◆ Text block ◆
Create Access Plan based on Principles of Universal Design


Creating an Access Plan Utilizing the Principles of Universal Design

Achieving universal design which creates enabling and inclusive environments to serve all people at all points during their lives is the goal of an effective access plan, recognizing that what is a necessity for some is a convenience for most. Universal has been defined as “applicable or common to all purposes, conditions, and situations[i].” Thus, universal design is an approach to design that incorporates products as well as 

building features and elements which, to the greatest extent possible, can be used byeveryone. This focus considers the totality of the community and its interactions, allowing for individual and communal growth and recognizing needs created by the aging process.

◆ What you have to do ◆
Retype the passage on universal design from "Create Access Plan" to "the aging process.". The data that comes next is unrelated to the passage on universal design.

◆ Provided material ◆
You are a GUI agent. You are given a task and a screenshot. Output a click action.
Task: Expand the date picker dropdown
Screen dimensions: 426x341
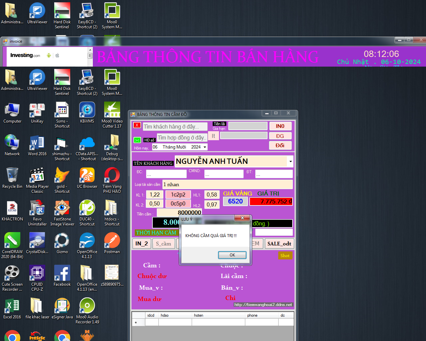[x=205, y=147]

◆ Task response ◆
Create Access Plan based on Principles of Universal Design


Creating an Access Plan Utilizing the Principles of Universal Design

Achieving universal design which creates enabling and inclusive environments to serve all people at all points during their lives is the goal of an effective access plan, recognizing that what is a necessity for some is a convenience for most. Universal has been defined as “applicable or common to all purposes, conditions, and situations[i].” Thus, universal design is an approach to design that incorporates products as well as 

building features and elements which, to the greatest extent possible, can be used byeveryone. This focus considers the totality of the community and its interactions, allowing for individual and communal growth and recognizing needs created by the aging process.